• _Goal of the exercise_
Copy out every line of the data below word for word, leaving out the pictures.

• _Source data_
· · ·

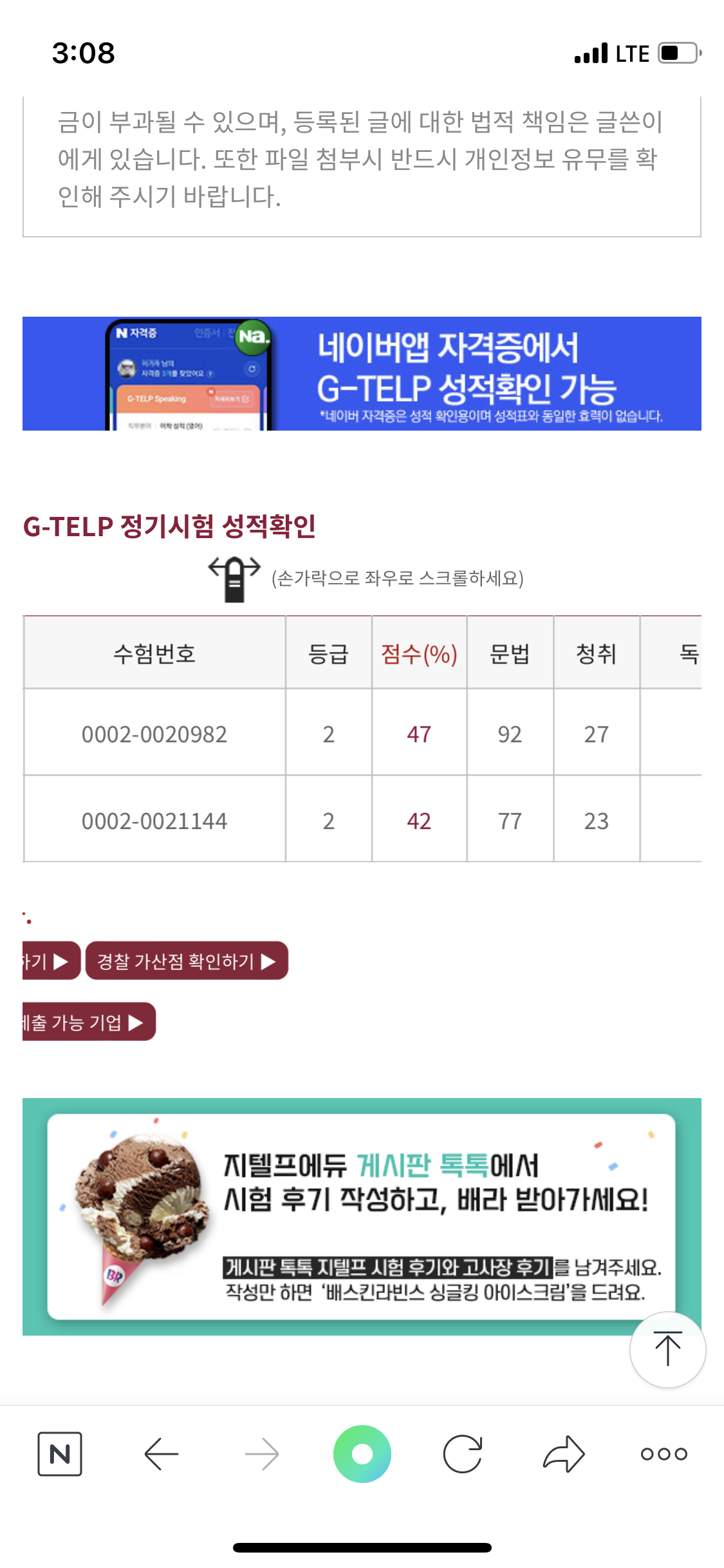
Task: Open the three-dot more menu
Action: (x=664, y=1453)
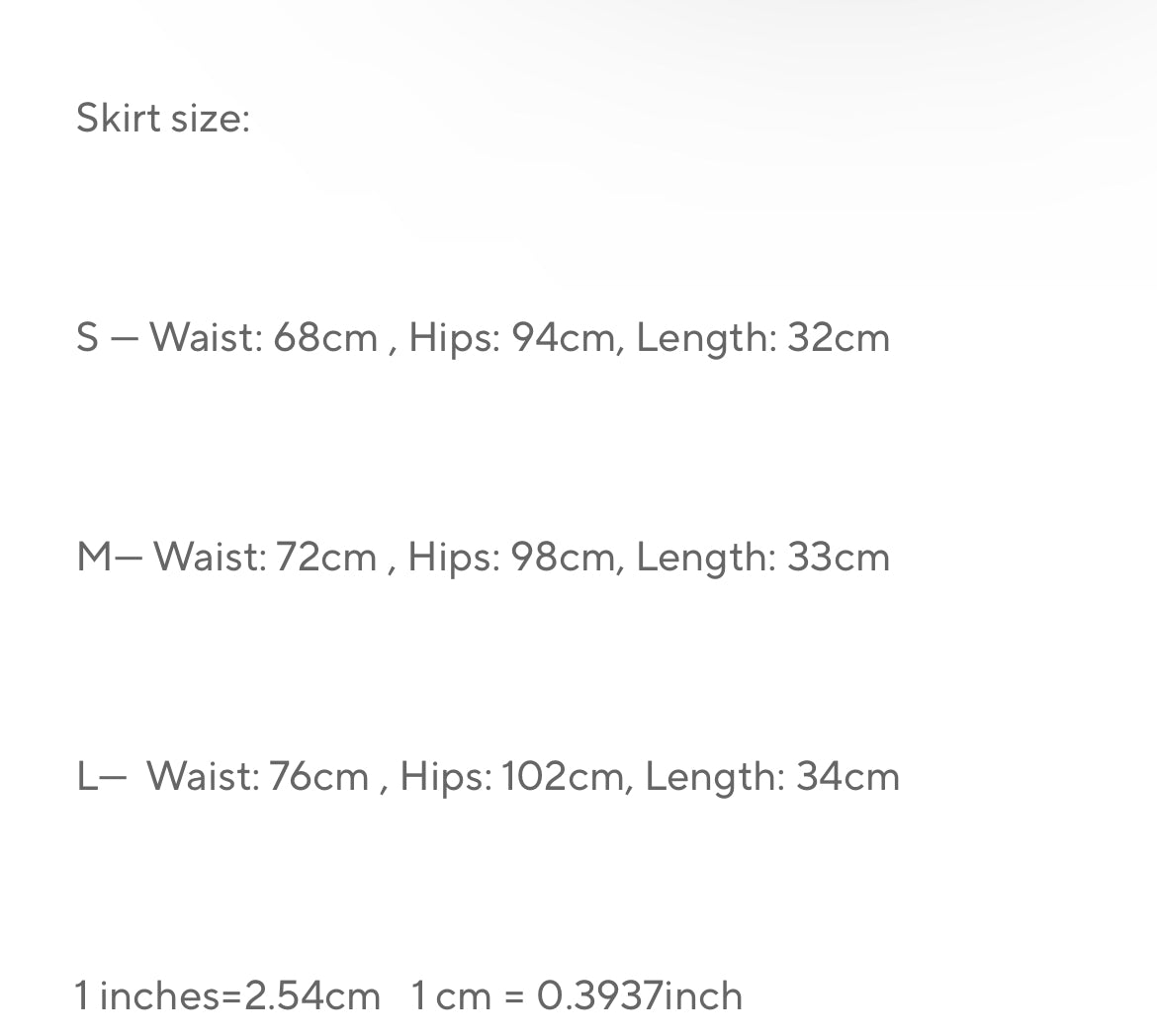1157x1036 pixels.
Task: Click the 'Skirt size:' heading text
Action: pyautogui.click(x=163, y=118)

· · ·

• _Complete output_
Task: Open the three-dot more menu
Action: (x=664, y=1453)
1157x1036 pixels.
Task: Click the 'Skirt size:' heading text
Action: pyautogui.click(x=163, y=118)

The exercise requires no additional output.